▶ _Selected passage_:
--------
Dania Espaeva for President
- Campaigned for: 2019 Kazakh presidential election
- Candidate: Dania Espaeva Member of the Mazhilis (2016–present)
- Affiliation: Ak Zhol
- Status: Announced 24 April 2019 Official nominee 24 April 2019 Lost election 9 June 2019
- Slogan: Табысқа ұмтылу ("Striving for success")

= Dania Espaeva 2019 presidential campaign =

Danial Espaeva, member of the Mazhilis from 2016, was announced as a presidential nominee for the Ak Zhol Democratic Party on 24 April 2019, making her the first female in Kazakhstan history to bid for presidency. With 190 party delegates participation in the nomination, she received votes from half of the delegates while the remaining were divided among 5 men that were bidding for the nomination. This sparked controversy at the party congress to which Espaeva called it "offensive" and noted that no female in the Kazakh government has been involved in high-level corruption cases.
--------
[Data records]
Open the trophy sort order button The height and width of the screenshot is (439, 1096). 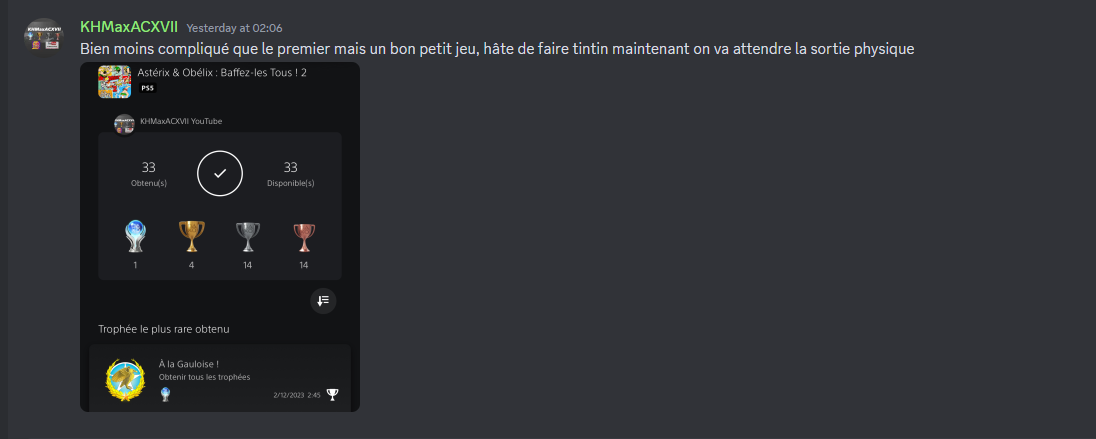[x=323, y=301]
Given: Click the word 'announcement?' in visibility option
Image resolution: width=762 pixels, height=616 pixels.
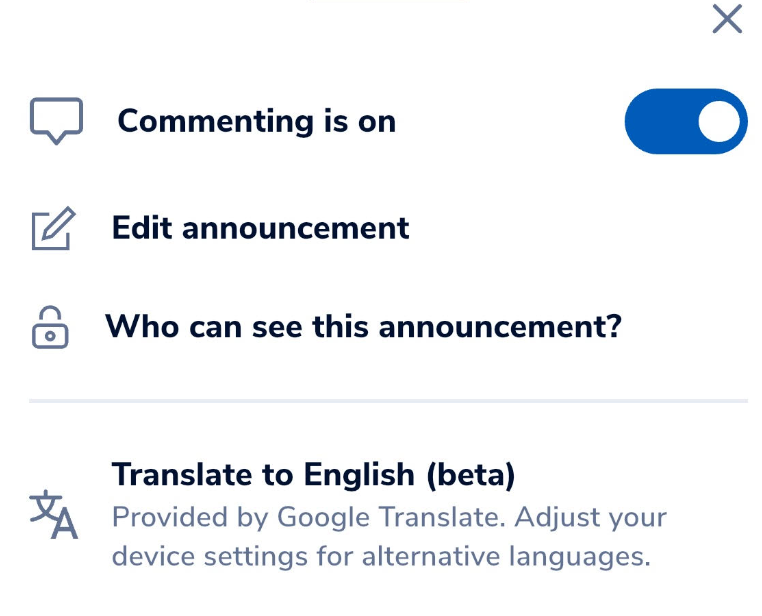Looking at the screenshot, I should [501, 326].
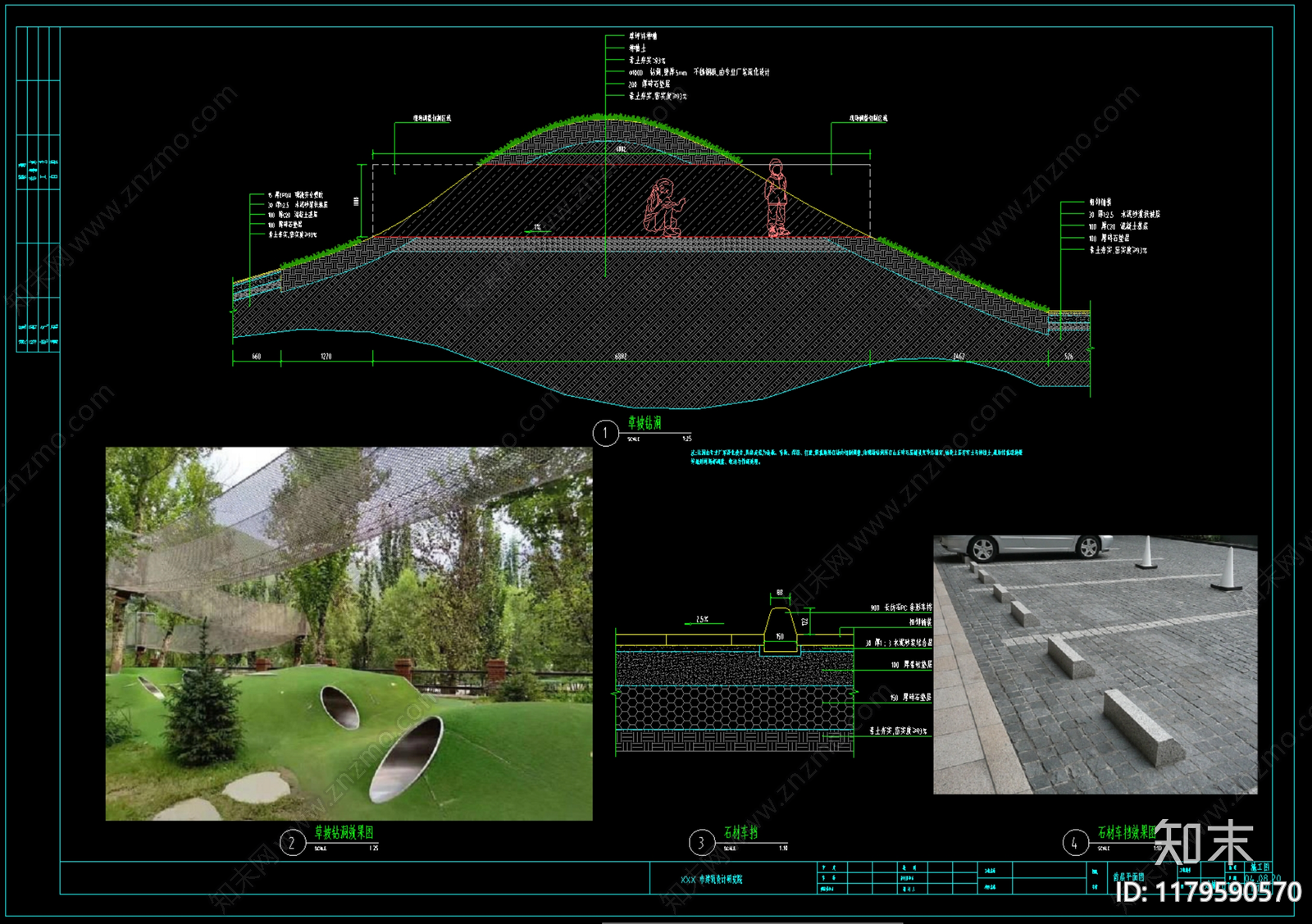Select the 1270 dimension on bottom left

click(x=326, y=357)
--------
▶ _Required tasks_:
1. Give again the section of the Dania Espaeva campaign text starting at "- Affiliation: Ak" and ending at "high-level corruption cases.".
2. Answer these questions from the Dania Espaeva campaign text:
(a) Which party was Espaeva affiliated with?
(b) On what date did she lose the election?
(c) How many party delegates took part in the nomination?
3. Pick up the text on Dania Espaeva's 2019 presidential campaign after its last sentence and continue it.

▶ _Answers by task_:
1.
- Affiliation: Ak Zhol
- Status: Announced 24 April 2019 Official nominee 24 April 2019 Lost election 9 June 2019
- Slogan: Табысқа ұмтылу ("Striving for success")

= Dania Espaeva 2019 presidential campaign =

Danial Espaeva, member of the Mazhilis from 2016, was announced as a presidential nominee for the Ak Zhol Democratic Party on 24 April 2019, making her the first female in Kazakhstan history to bid for presidency. With 190 party delegates participation in the nomination, she received votes from half of the delegates while the remaining were divided among 5 men that were bidding for the nomination. This sparked controversy at the party congress to which Espaeva called it "offensive" and noted that no female in the Kazakh government has been involved in high-level corruption cases.

2.
(a) Ak Zhol
(b) 9 June 2019
(c) 190

3.
The Central Election Commission registered Espaeva as the candidate for the election on 3 May 2019 and announced her campaign platform on 12 May.

== Platforms ==

- Promote competition and mass entrepreneurship
- National independence
- Fighting against corruption and de-offshorization

=== Economic policy ===
Espaeva supported to reduce interest rates in banks, as well as to end the practice of devaluation and improve the public procurement program. She also called for reduced tax rates for priority industries, particularly or mechanical engineering and to make lending more accessible to entrepreneurs with lastly, a focus on the creation of new industries in the rural areas.

== Campaign ==
Despite being the first-female candidate in Kazakhstan, in an interview Espaeva was asked whether she preferred man or woman leading the country, she responded that a man should.

Espaeva began her campaign rally by visiting a bread-baking plant in Almaty where she met workers consisted mostly of women.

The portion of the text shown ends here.